-- Source excerpt start --

Prerequisites and Requirements for Quotation in RDF

My recent proposal for using blank graphs for quotation and annotation is an attempt to cater for such use cases in a backwards-compatible way using graphs named by blank nodes.

Considering the history of RDF and recent use case requirements, some questions reoccur which I'll explore further in this document:

  • Are quotations types or tokens? Where and why does it matter?
  • Do blank graphs offer a pragmatic method for representing quotations?
  • What is denoted by graph names used for quotation? (The quotation occurrence or its object? What is the object of a quotation?)
  • What is needed in practise for managing blankly named graphs in datasets?
  • Can entailment application overcome the type-token distinction? What about opacity/transparency?

The Type-Token Distinction

In this document, the terms "type" and "token", as defined by the Type-token distinction, are used in the same (informal) way that "tokens" are used in RDF Concepts: to clarify that reified statements are tokens of triples. Occasionally, "occurrence" is used instead of "token". While that is not the same thing linguistically (there can be occurrences of both tokens and types), it will be used here to mean "an occurrence of a triple" (a "claim"). The important difference is that between a fact (the triple itself, a mathematical object, as as "type") and an utterance of a fact (the "claim", as a "token").

(This distinction is reasonably different from the one between lexical representations and values, in that the former is about meaning and occurrences thereof, and the latter about representations of such things (and both representations and values may be occurrences of either tokens or types, so the delineation is orthogonal here). Cf. "equality and identity".)

The type-token distinction is on the table since, as soon as we start talking about quotation, hard questions come into play: what is quoted (is it opaque or transparent, "the sign, the sense or the reference"), and what kind of thing is the quote (a token or a type, a claim as an utterance of facts or the facts themselves (as a state of affairs))?

These are difficult distinctions, with debatable resolutions, perhaps even of questionable value for the main bulk of use cases. One of the core motivations of this document is to avoid forcing users of RDF to consider them, if possible. They are an integral aspect of the use cases and examples, but the attempt is to stay on the side of usage and needs, not theory. For as someone perhaps wise perhaps once said:

In theory, there is no difference between theory and practise.

In practise, there is.

Conventions

All TriG and SPARQL examples in this document assume the following declarations:

BASE <http://example.org/>
PREFIX : <http://example.org/ns#>

Datasets of Graphs are Occurrences of Triples

Adhering to the semantics of RDF, this is one triple:

<s> :p <o> .
<s> :p <o> .

This SPARQL query counts the occurrences of that triple in the graphs below (expressed in TriG):

SELECT (COUNT(?g) AS ?count) {
    GRAPH ?g { <s> :p <o> }
}

One named graph:

<g> { <s> :p <o> }
<g> { <s> :p <o> }

Two named graphs:

<g1> { <s> :p <o> }
<g2> { <s> :p <o> }

Also two named graphs (or 2 * N graphs, where N is the number of RDF sources):

_:g1 { <s> :p <o> }
_:g2 { <s> :p <o> }

Also 2 * N named graphs:

[] { <s> :p <o> }
[] { <s> :p <o> }

The above is, as far as I can see, the normative behaviour in SPARQL 1.1, under all standard entailments. There is no "inverse functional" identity in the value of the graph expression, so neither of <g1>, <g2>, _:g1 nor _:g2 are considered to be the same entity.

-- Source excerpt end --
-- Provided material start --

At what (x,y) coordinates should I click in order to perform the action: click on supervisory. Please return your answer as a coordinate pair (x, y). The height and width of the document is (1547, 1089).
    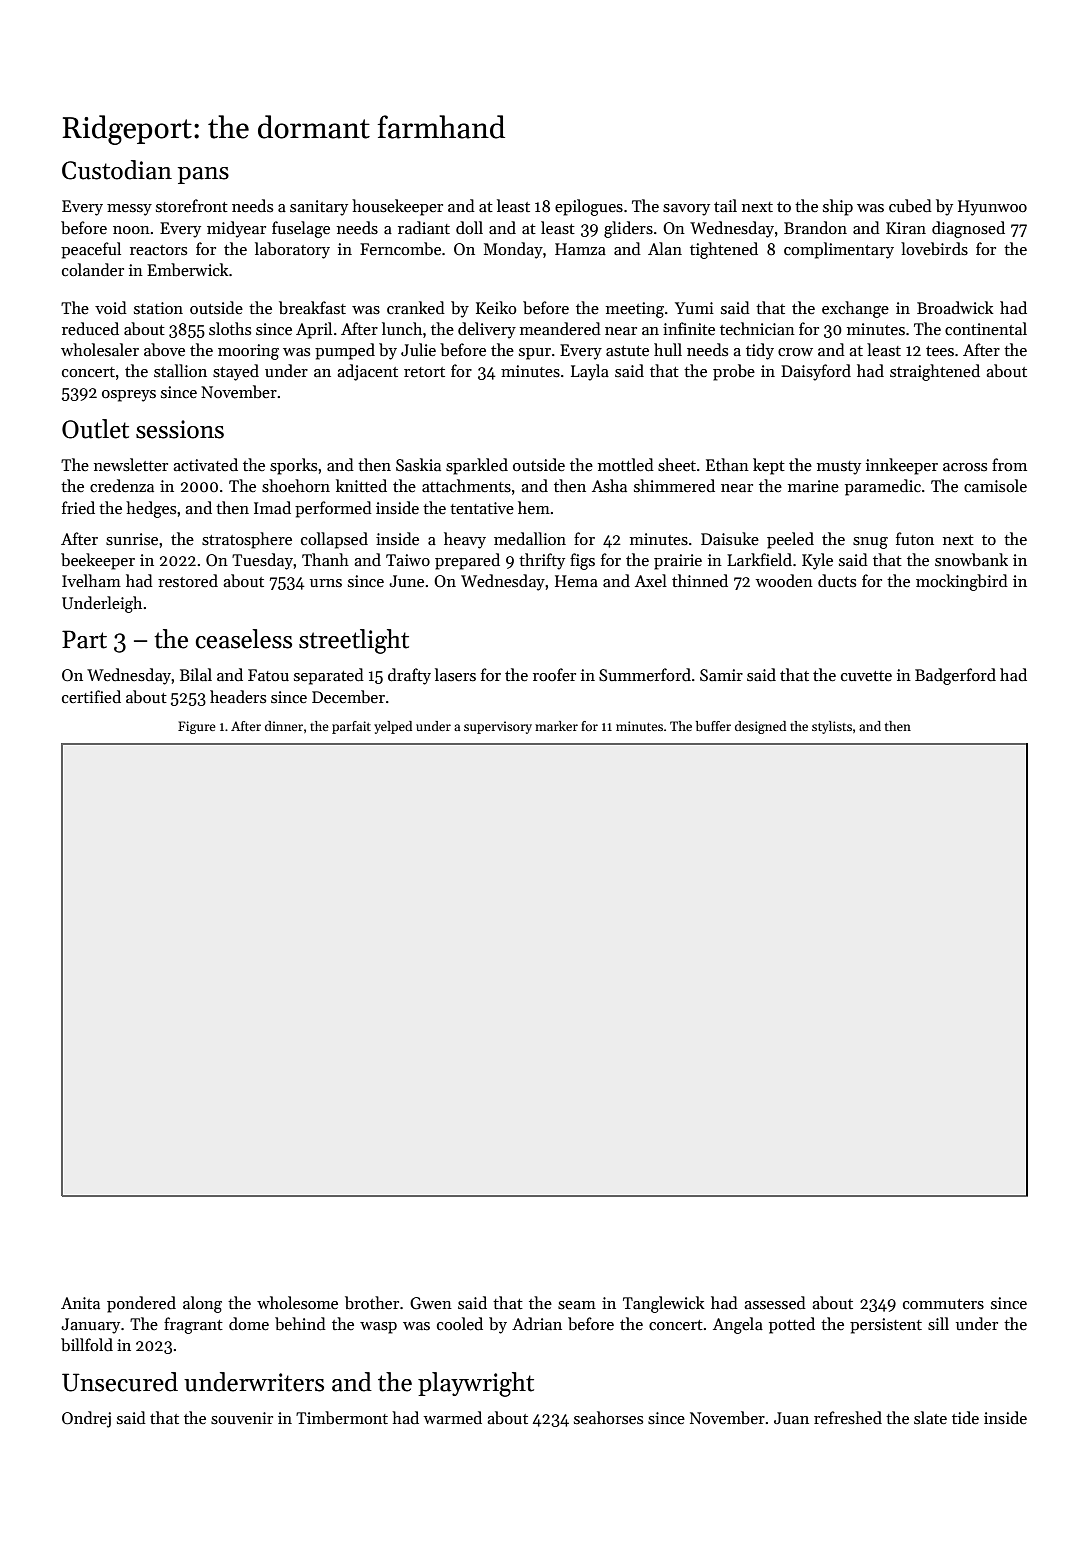
    Looking at the image, I should click on (498, 727).
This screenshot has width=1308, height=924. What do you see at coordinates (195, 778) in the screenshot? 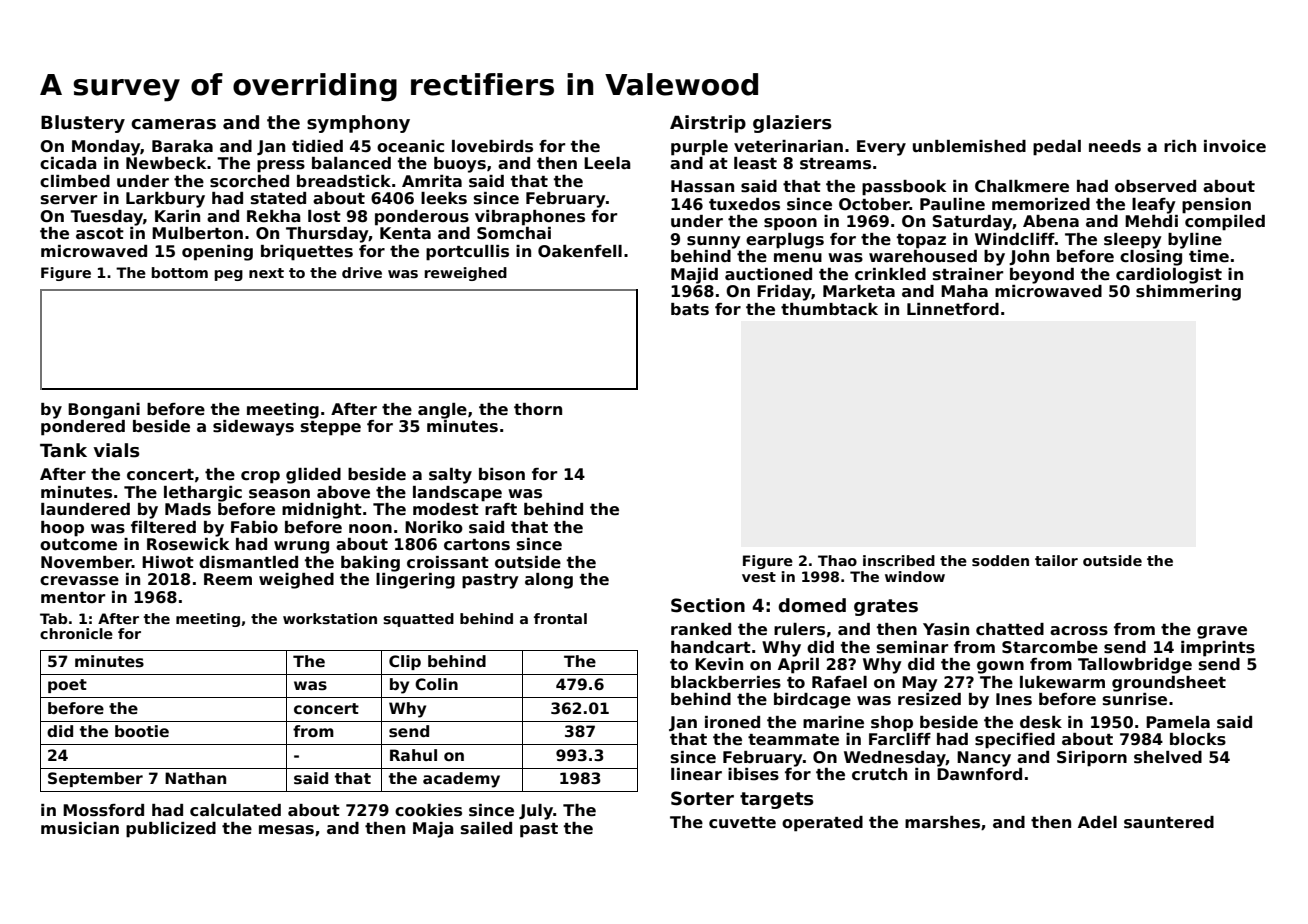
I see `Nathan` at bounding box center [195, 778].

-- Provided material end --

To do |
A. In the RDF quotation excerpt, which word is sometimes used in place of "token"?
B. In the RDF quotation excerpt, take the passage starting at "The above is, as" and ending at "the same entity.", and write it out with "normative" replaced by "expected".
The lines were taken from a different source than the text.

Task-by-task solutions |
A. "Occurrence"

B.
The above is, as far as I can see, the expected behaviour in SPARQL 1.1, under all standard entailments. There is no "inverse functional" identity in the value of the graph expression, so neither of <g1>, <g2>, _:g1 nor _:g2 are considered to be the same entity.